**WORK TO COMPLETE**: Copy every one of the items below word for word, changing nothing.

Word and element pointing entries
========================================================================
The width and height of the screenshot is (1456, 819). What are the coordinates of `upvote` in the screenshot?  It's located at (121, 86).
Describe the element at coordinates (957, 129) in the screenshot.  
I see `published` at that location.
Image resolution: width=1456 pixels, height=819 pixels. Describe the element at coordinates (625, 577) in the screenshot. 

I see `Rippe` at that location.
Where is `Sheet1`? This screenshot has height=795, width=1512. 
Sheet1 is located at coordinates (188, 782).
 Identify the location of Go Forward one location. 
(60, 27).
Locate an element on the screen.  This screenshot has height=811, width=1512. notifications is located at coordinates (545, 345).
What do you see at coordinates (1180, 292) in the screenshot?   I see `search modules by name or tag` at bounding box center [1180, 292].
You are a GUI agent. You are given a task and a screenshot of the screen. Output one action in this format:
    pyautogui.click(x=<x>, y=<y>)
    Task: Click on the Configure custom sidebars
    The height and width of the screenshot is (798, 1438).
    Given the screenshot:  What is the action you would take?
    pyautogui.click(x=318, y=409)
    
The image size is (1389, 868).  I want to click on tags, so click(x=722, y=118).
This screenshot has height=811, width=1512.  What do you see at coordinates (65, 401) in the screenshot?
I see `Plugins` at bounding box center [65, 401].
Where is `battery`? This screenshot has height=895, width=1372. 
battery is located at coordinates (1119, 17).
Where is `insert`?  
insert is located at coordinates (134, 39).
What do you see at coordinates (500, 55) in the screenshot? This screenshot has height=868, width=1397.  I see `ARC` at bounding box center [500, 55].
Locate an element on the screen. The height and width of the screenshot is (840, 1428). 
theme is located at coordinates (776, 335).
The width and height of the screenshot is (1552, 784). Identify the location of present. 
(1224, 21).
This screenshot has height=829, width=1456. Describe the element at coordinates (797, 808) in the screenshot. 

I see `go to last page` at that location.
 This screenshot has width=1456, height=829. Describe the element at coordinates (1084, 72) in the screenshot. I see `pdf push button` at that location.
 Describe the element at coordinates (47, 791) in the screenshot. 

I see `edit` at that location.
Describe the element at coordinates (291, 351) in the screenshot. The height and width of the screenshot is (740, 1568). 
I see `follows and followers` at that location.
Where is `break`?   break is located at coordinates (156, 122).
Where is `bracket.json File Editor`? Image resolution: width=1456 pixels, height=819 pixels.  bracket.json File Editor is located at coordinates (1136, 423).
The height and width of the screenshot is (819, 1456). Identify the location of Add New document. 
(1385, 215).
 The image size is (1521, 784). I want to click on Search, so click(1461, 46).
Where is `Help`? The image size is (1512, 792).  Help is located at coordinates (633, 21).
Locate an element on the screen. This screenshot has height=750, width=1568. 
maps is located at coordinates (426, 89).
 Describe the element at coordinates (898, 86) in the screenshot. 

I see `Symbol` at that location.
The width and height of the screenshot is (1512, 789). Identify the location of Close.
========================================================================
**RESULT OF THE TASK**:
The width and height of the screenshot is (1456, 819). What are the coordinates of `upvote` in the screenshot?  It's located at (121, 86).
Describe the element at coordinates (957, 129) in the screenshot.  
I see `published` at that location.
Image resolution: width=1456 pixels, height=819 pixels. Describe the element at coordinates (625, 577) in the screenshot. 

I see `Rippe` at that location.
Where is `Sheet1`? This screenshot has height=795, width=1512. 
Sheet1 is located at coordinates (188, 782).
 Identify the location of Go Forward one location. 
(60, 27).
Locate an element on the screen.  This screenshot has height=811, width=1512. notifications is located at coordinates (545, 345).
What do you see at coordinates (1180, 292) in the screenshot?   I see `search modules by name or tag` at bounding box center [1180, 292].
You are a GUI agent. You are given a task and a screenshot of the screen. Output one action in this format:
    pyautogui.click(x=<x>, y=<y>)
    Task: Click on the Configure custom sidebars
    The height and width of the screenshot is (798, 1438).
    Given the screenshot:  What is the action you would take?
    pyautogui.click(x=318, y=409)
    
The image size is (1389, 868).  I want to click on tags, so click(x=722, y=118).
This screenshot has height=811, width=1512.  What do you see at coordinates (65, 401) in the screenshot?
I see `Plugins` at bounding box center [65, 401].
Where is `battery`? This screenshot has height=895, width=1372. 
battery is located at coordinates (1119, 17).
Where is `insert`?  
insert is located at coordinates (134, 39).
What do you see at coordinates (500, 55) in the screenshot? This screenshot has height=868, width=1397.  I see `ARC` at bounding box center [500, 55].
Locate an element on the screen. The height and width of the screenshot is (840, 1428). 
theme is located at coordinates (776, 335).
The width and height of the screenshot is (1552, 784). Identify the location of present. 
(1224, 21).
This screenshot has height=829, width=1456. Describe the element at coordinates (797, 808) in the screenshot. 

I see `go to last page` at that location.
 This screenshot has width=1456, height=829. Describe the element at coordinates (1084, 72) in the screenshot. I see `pdf push button` at that location.
 Describe the element at coordinates (47, 791) in the screenshot. 

I see `edit` at that location.
Describe the element at coordinates (291, 351) in the screenshot. The height and width of the screenshot is (740, 1568). 
I see `follows and followers` at that location.
Where is `break`?   break is located at coordinates (156, 122).
Where is `bracket.json File Editor`? Image resolution: width=1456 pixels, height=819 pixels.  bracket.json File Editor is located at coordinates (1136, 423).
The height and width of the screenshot is (819, 1456). Identify the location of Add New document. 
(1385, 215).
 The image size is (1521, 784). I want to click on Search, so click(1461, 46).
Where is `Help`? The image size is (1512, 792).  Help is located at coordinates (633, 21).
Locate an element on the screen. This screenshot has height=750, width=1568. 
maps is located at coordinates (426, 89).
 Describe the element at coordinates (898, 86) in the screenshot. 

I see `Symbol` at that location.
The width and height of the screenshot is (1512, 789). Identify the location of Close.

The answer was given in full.